Сказать мне было нечего. Я делал все что мог. Консультировался с другими кудесниками, теми из них кто был способен хоть как-то лечить запущенные случаи этой заразы, и ответ был один — нет ответа. Помочь может только личный опыт и собственная сила. Мне сказали, чтобы я продолжал пытаться и не опускал руки. Даже если и не помогу, наберусь опыта и когда-нибудь спасу чью-то жизнь. И хоть это и прозвучало цинично, я внял советам более сильных кудесников, чем я.

Кивнув Медведеву, я пошел от одной койки к другой. Прикладывал руку к телам солдат, в чьих глазах еще теплилась надежда, и пускал по ним изумрудную силу. Изучал изменения в их внутренностях и шел дальше, внося правки в медицинский журнал, который пришлось завести в связи со всеми этими событиями. В нем я описывал свои ощущения при лечении. Случаи удачных и неудачных операций.

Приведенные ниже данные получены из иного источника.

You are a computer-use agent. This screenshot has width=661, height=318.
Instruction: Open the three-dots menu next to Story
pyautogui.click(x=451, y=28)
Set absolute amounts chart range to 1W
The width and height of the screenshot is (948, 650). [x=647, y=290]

У очередной койки я остановился. Этот пациент был особым. Дрянь что убивала младшего лейтенанта из шестой роты, имела знакомый мне привкус силы. Той самой силы, которой обладает моя семья и я.

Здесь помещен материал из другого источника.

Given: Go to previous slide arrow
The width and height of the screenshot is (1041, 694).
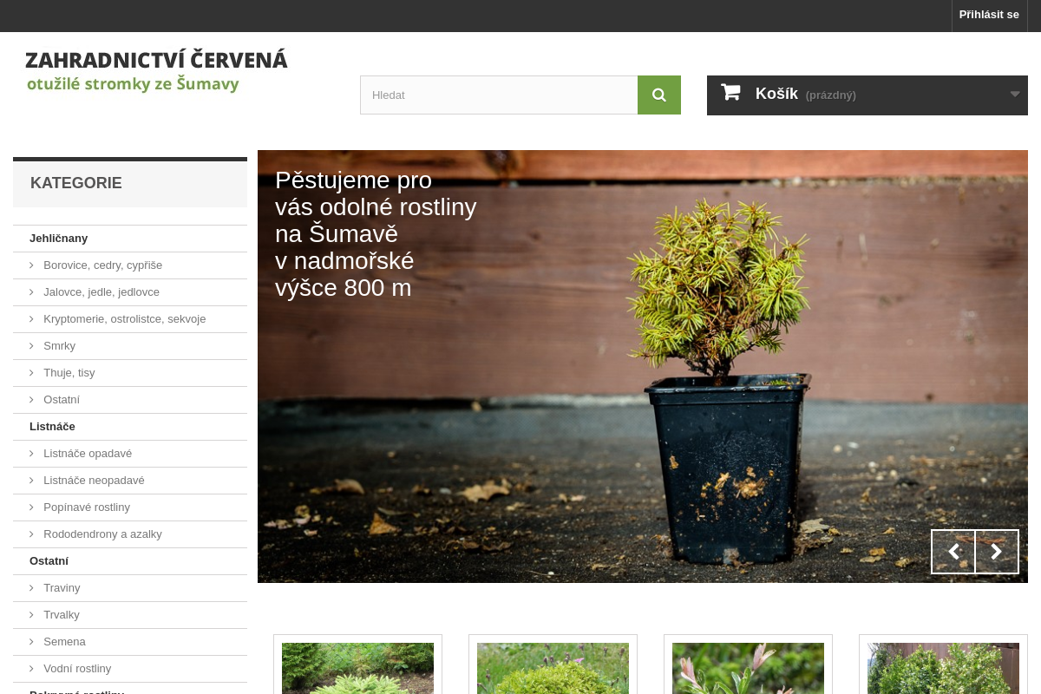Looking at the screenshot, I should pyautogui.click(x=953, y=552).
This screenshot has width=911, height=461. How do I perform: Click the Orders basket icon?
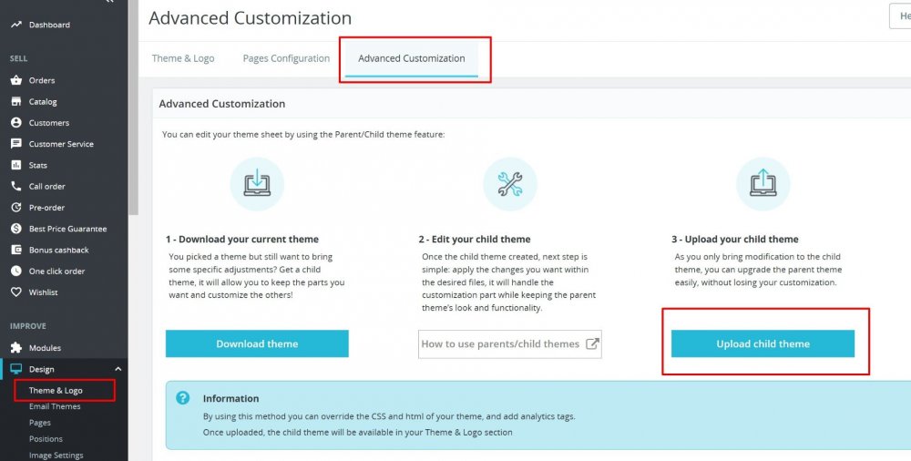16,80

Погрузившись через свою силу в тело офицера, я нашел паразита там же где и вчера. Уже порядком ощипанный он свил себе гнездо в мозгу. Привычно отщипнув от него кусочек, чем вызвал едва слышный визг полупрозрачного существа в виде жука, я забрал этот комок призрачной слизи себе, поместив в собственное пространство духа. За сутки кусочек чужого призрачного тела распадался и станет частью меня, усиливая мою мутацию. По крайней мере, я так думал, так как только таким способом удавалось расшевелить клубок нитей, что летал вокруг моего средоточия. Но смысл был не в том, чтобы стать сильней. Я хотел вылечить офицера и путем проб и ошибок — этот способ показался мне лучшим. Если я просто отрываю кусок тела этого существа и не забираю его себе, оставляя висеть в пространстве, где его никто не видит кроме меня, он снова возвращается в паразита, сращиваясь с основным телом жука. Убрать существо-паразит разом, тоже не выход. Я подобрал оптимальный объем его плоти, который могу переработать за сутки. Рисковать собой и брать больше чем могу переварить я не хотел.